* **Requirement**: From the internship notice below, reproduce word for word the passage from "Choose a category" to "Spectator with authors.".

* **Excerpted text**:
[start]
The Spectator runs the UK’s only double-blind internship scheme. We don’t ask for a CV, we don’t use your name. We don’t care where (or whether) you went to university, we anonymise your application. We give each applicant a city name, mark out of 100 and give offers to the best ones. You’ll come in for a week of your choosing. It’s a useful window into journalism and gives us the chance to meet new talent. When jobs come up, as they do in various fields, we look to hire past interns.
About a third of our editorial staff came through this way: online (Gus, John and Max), broadcast (Cindy and Oscar), management (Lukas), data (Michael), Ukraine (Svitlana – we made a job for her), social (Margaret) and tech (Fabian, a former chef). Full list below. This year, we’re adding marketing and tech. No other publication goes to such lengths to find interns, which is perhaps why those who make it on our shortlist are often snapped up by other publications.
We anonymise after the best intern one year was Dan Hitchens. He is indeed son of, nephew of. But he is also a superb journalist, as is often the case with those with writing in the family – from Auberon Waugh to Dominic Lawson.
We don’t use CVs because we regard that means of recruitment as stale and unfair, reflecting not much more than whether you were good at exams aged 18. Many brilliant journalists did excel at school and university, but others – like Frank Johnson, a former Spectator editor – took different routes. Looking at The Spectator’s senior editors now, one left school aged 16 and another is an alumnus of Eton and Oxford. None of that stuff matters here. Only talent does.
We typically get 200 applications for about 12 places. So why apply against such odds? It’s fun, fair and genuinely open: Katherine Forster, a 48-year-old mum who had never had a full-time job, came through on our scheme and ended up at the Sunday Times and is now a television reporter. Fabian Carstairs was a chef before he joined our tech team. When Svitlana Morenets arrived, displaced by the war in Ukraine, she knew no one in Britain. She’s sitting next to me now as a staffer, and has been nominated for Young Journalist of the year at the UK Press Awards on Thursday. Their breaking into UK journalism would only have been possible through the Spectator scheme, perhaps the most meritocratic of any publication.
If you have applied before, then please do so again: James Heale, now our political correspondent, applied three times. Email entries to internship@spectator.co.uk, deadline 31 May.
Choose a category (or more than one if you like) and for each one do three or more of the following:
Magazine and online
- Suggest three cover stories for The Spectator with authors.
- Suggest three potential diarists or interview subjects. Explain your choice.
- Make this into a 1,000-word Spectator article. We’d assume you’d liaise with the author throughout the process and he’s approved any edits. (Extra points as this is super hard.)
[end]
* **Data supplied**:
[start]
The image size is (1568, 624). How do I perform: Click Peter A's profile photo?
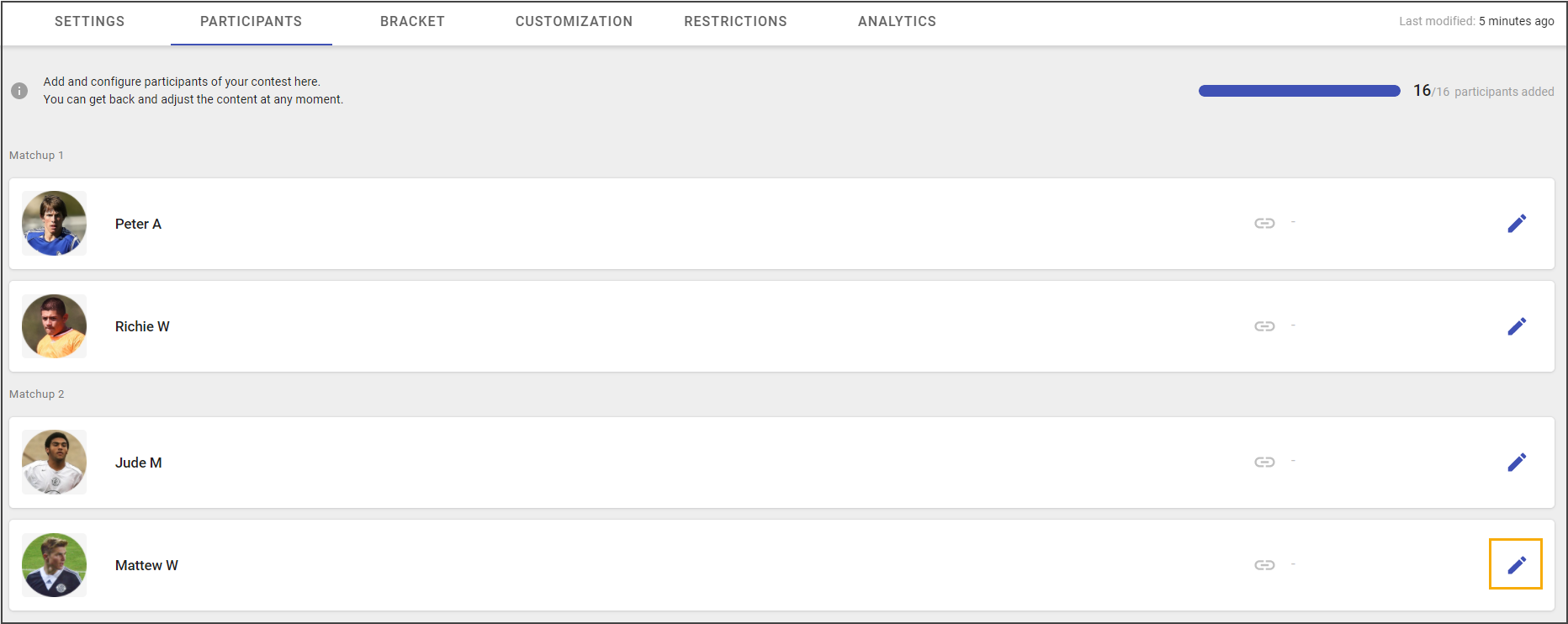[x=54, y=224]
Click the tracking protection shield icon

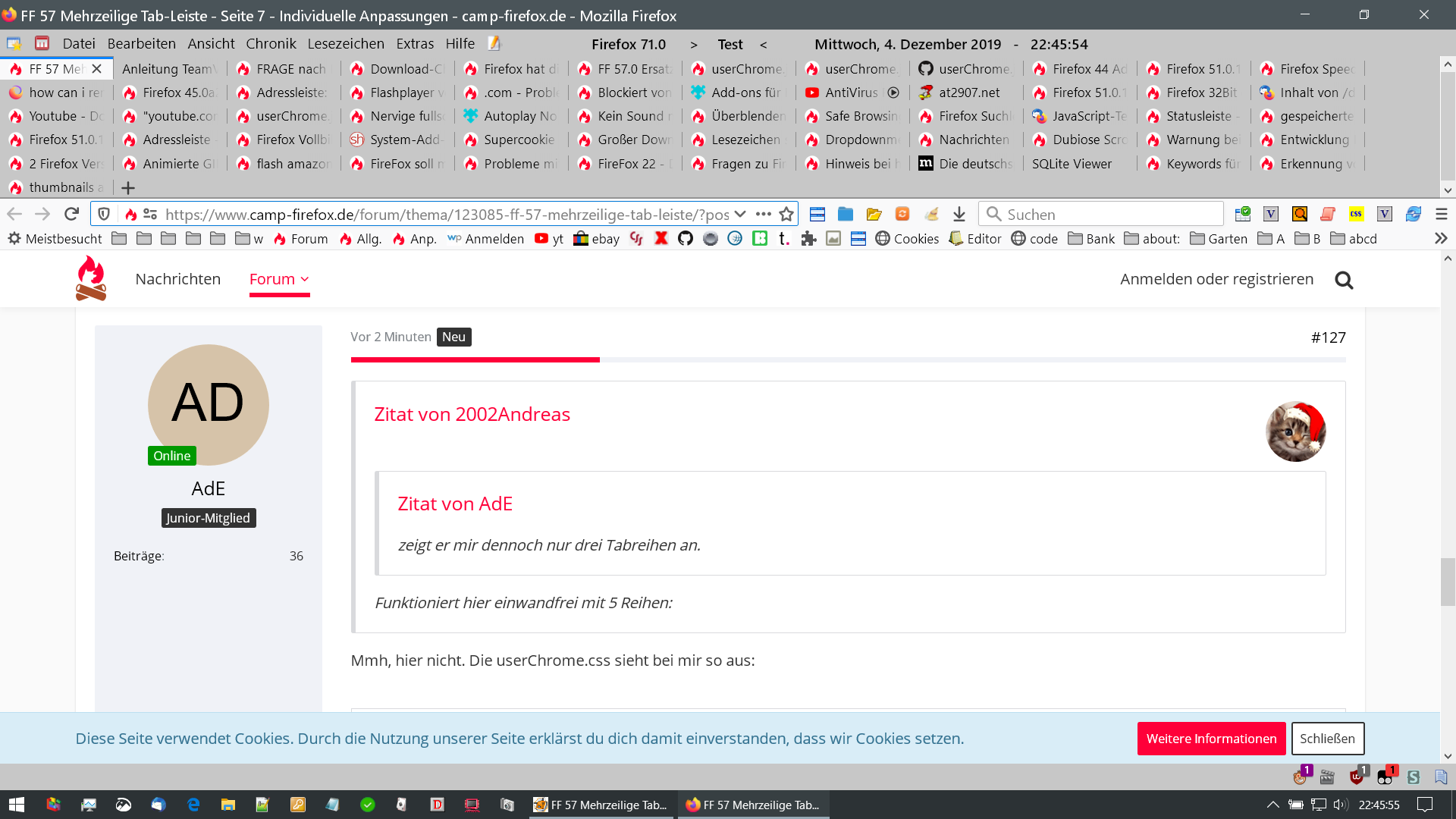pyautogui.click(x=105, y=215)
[end]
[start]
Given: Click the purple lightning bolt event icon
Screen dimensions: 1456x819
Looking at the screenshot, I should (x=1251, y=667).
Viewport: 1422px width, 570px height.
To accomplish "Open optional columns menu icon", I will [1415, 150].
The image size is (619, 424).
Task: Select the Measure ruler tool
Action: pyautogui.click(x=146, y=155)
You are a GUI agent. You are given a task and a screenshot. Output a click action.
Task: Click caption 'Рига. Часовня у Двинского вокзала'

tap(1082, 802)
[end]
* **Solution to the exercise**:
Choose a category (or more than one if you like) and for each one do three or more of the following:
Magazine and online
- Suggest three cover stories for The Spectator with authors.